§ Data for this exercise
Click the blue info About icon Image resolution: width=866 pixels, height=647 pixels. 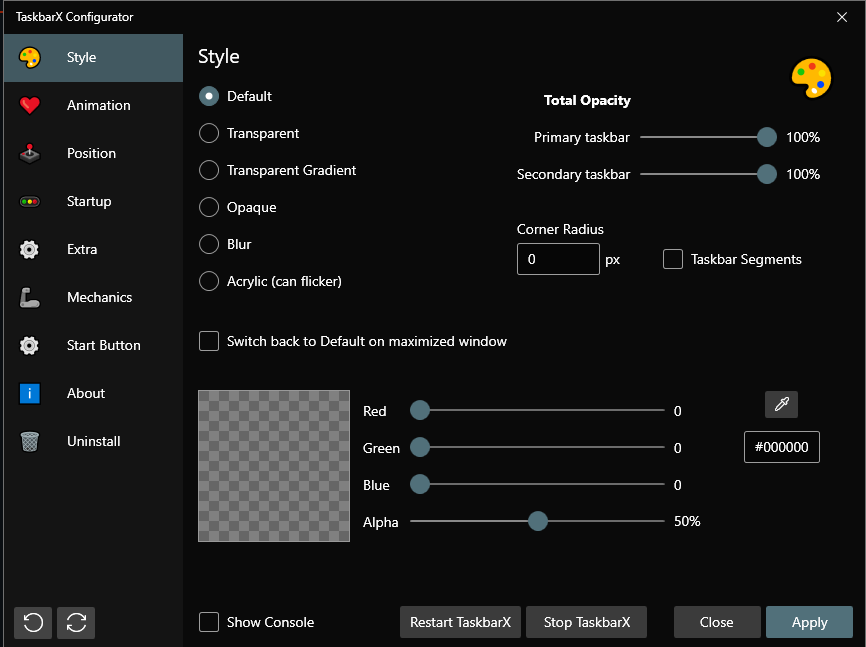click(x=30, y=393)
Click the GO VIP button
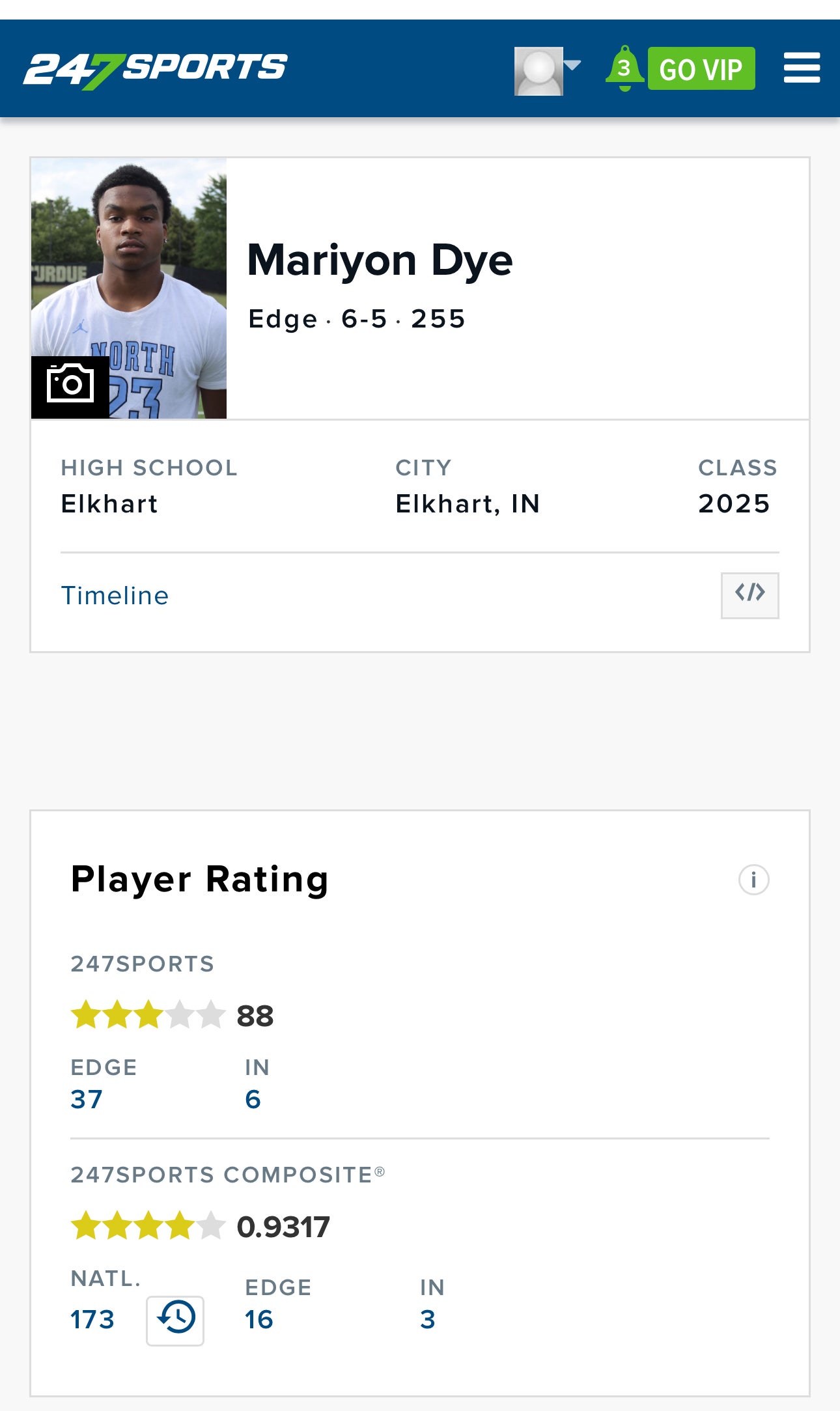 701,68
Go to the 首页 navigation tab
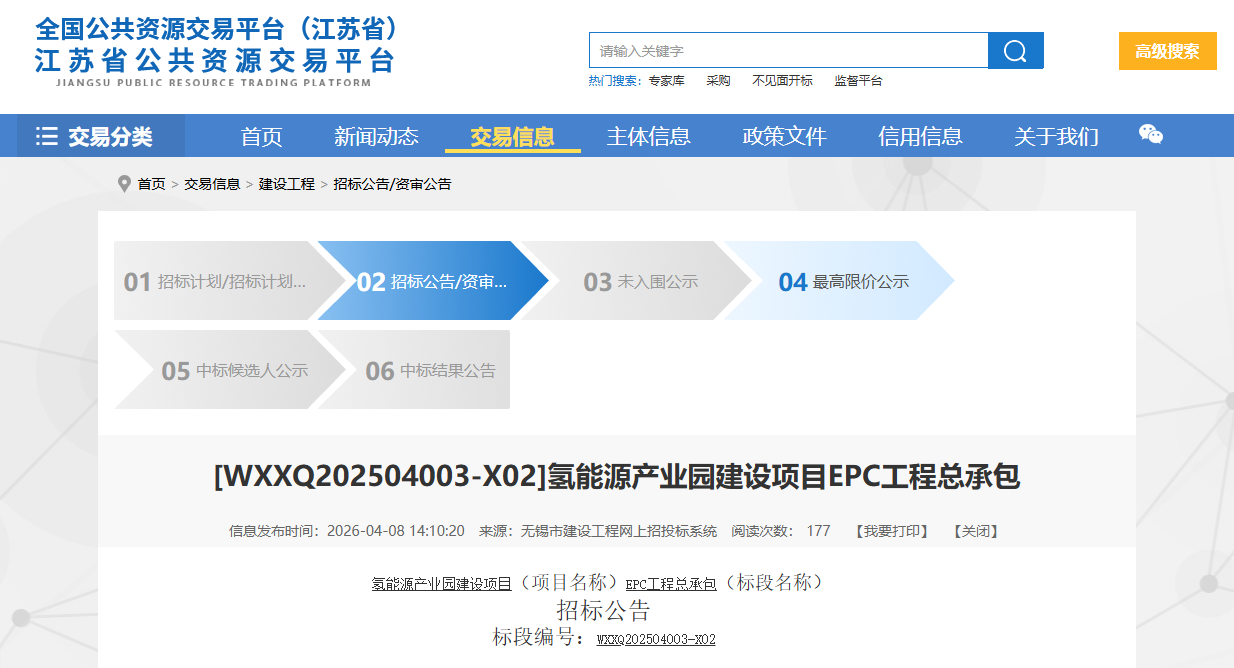Screen dimensions: 1234x668 click(262, 137)
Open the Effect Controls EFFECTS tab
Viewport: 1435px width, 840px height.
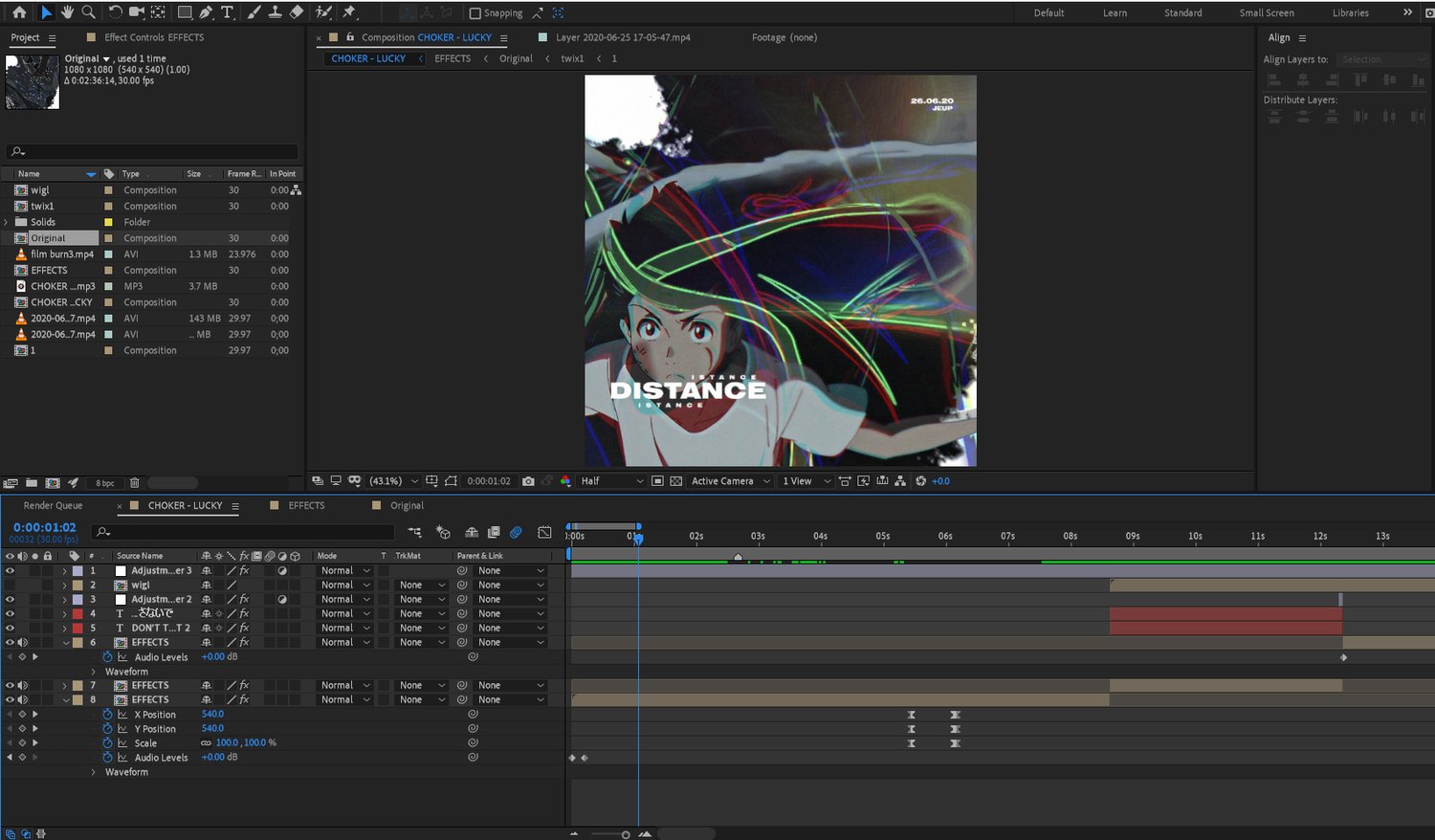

§ What you should do
From the line containing "Open the Effect Controls EFFECTS tab" through the last line of the records, both included, output those lines exactly and nothing else; skip the pictures.

§ Solution to this problem
Open the Effect Controls EFFECTS tab
Viewport: 1435px width, 840px height.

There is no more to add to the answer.